Нет, по-настоящему отличительным свойством Рэнд было ее умение транслировать ощущение себя в реальность, силой воли превращать воображаемую идентичность в материальный факт. Не быть великой, но уметь убедить других, даже проницательных биографов, в своем величии. Хеллер, например, неоднократно хвалит «оригинальный, острый, как бритва, ум» Рэнд и ее «молниеносно быструю логику», заставляя сомневаться в том, что она читала ее произведения. Она утверждает, что «ни одна писательница со времен Джордж Элиот не умела так убедительно писать от лица мужчины», как Рэнд.[16] Неужели Хеллер действительно думает, что Рорк или Голт более правдоподобны или убедительны, чем Лоренс Селден или Ньюлэнд Арчер из романов Эдит Уортон? Или маленький Джеймс Рэмзи, герой романа Вирджинии Вульф «На маяк», который, кажется, в свои шесть лет обладает большей психологической глубиной, чем та, которую любой из героев Рэнд, будь то мужчина или женщина, демонстрируют на протяжении всей своей жизни?

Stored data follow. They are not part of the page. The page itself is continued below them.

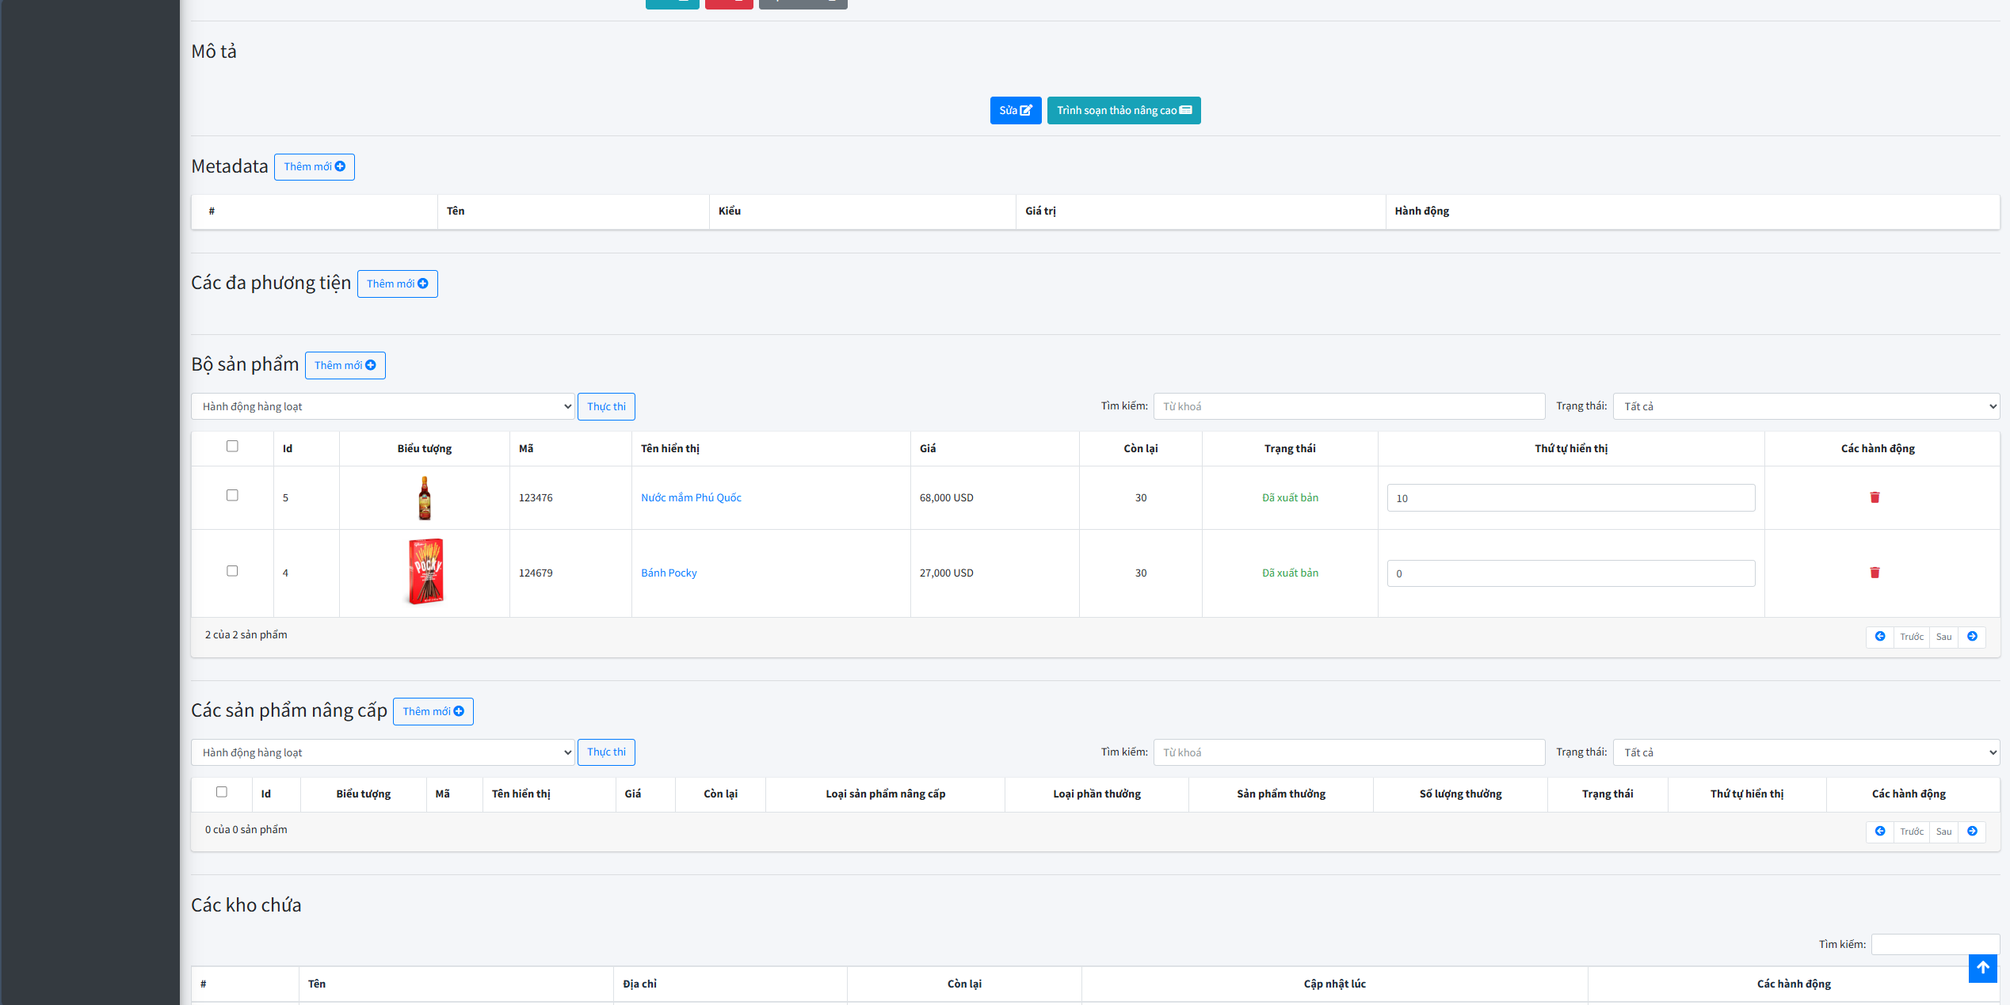Screen dimensions: 2010x1005
Task: Click Sửa button under Mô tả
Action: [1015, 110]
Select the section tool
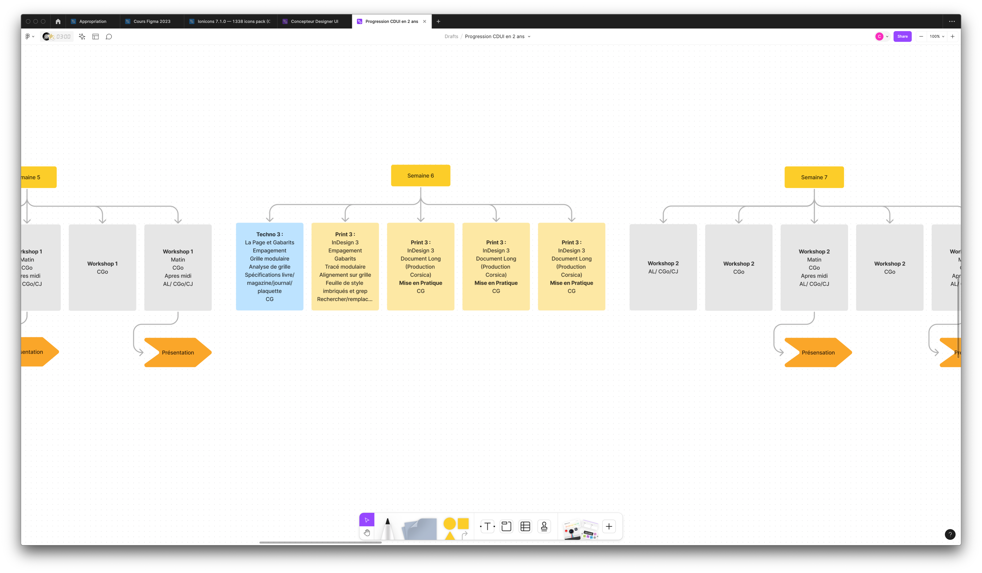Image resolution: width=982 pixels, height=573 pixels. (506, 527)
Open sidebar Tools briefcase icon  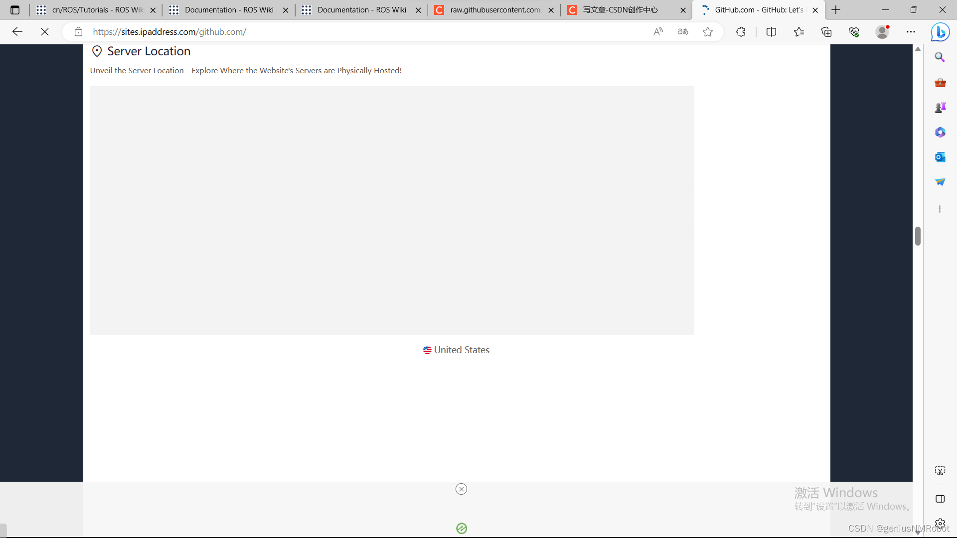point(940,82)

У Бернс, интеллектуального историка американских правых, больше информации и здравомыслия, чем у Хеллер, журналистки, которая порой кажется иностранным корреспондентом, нуждающемся в хорошем переводчике (Троцкого она идентифицирует как «бывшего подручного» Ленина, а также заявляет, что герои Рэнд являются двухмерными, поскольку они призваны воплощать политические идеи, а не эмоциональную сложность, как будто Достоевский, Стендаль и целый ряд других писателей, включая такую посредственность, как Манн, не сумели воплотить обе эти стороны). Но даже Бернс время от времени поддается обаянию Рэнд. Она пишет, что «Рэнд одной из первых сумела выявить устрашающую силу современного государства и привлечь к этому внимание народа», с чем можно согласиться, если только отбросить Монтескье, Годвина, Констана, Токвиля, Прудона, Бакунина, Спенсера, Кропоткина, Малатесту и Эмму Голдман. Бернс утверждает, что Рэнд не нравились «беспорядочный беспорядочные протесты богемных студентов» 1960-х, потому что она «была воспитана на высокой европейской традиции». И что же это за традиция? Оперетты и Рахманинов? Мелодрамы и кино? В заключение она пишет, что непреходящая ценность Рэнд «остается» в ее призыве «быть верной себе», в идее, которая, насколько я помню, фигурировала в одной пьесе о Датском принце, написанной за несколько столетий до того, как Рэнд появилась на свет.[17]

Чтобы понять, как Алиса Розенбаум создала Айн Рэнд, нам нужно проследить ее путь не от предреволюционной России, как это с ошибочной самонадеянностью делается в указанных биографиях, но от места назначения после отъезда из России в 1926 году – Голливуда. Ибо где еще, как не на фабрике грез Рэнд могла научиться создавать грезы – об Америке, капитализме и себе самой?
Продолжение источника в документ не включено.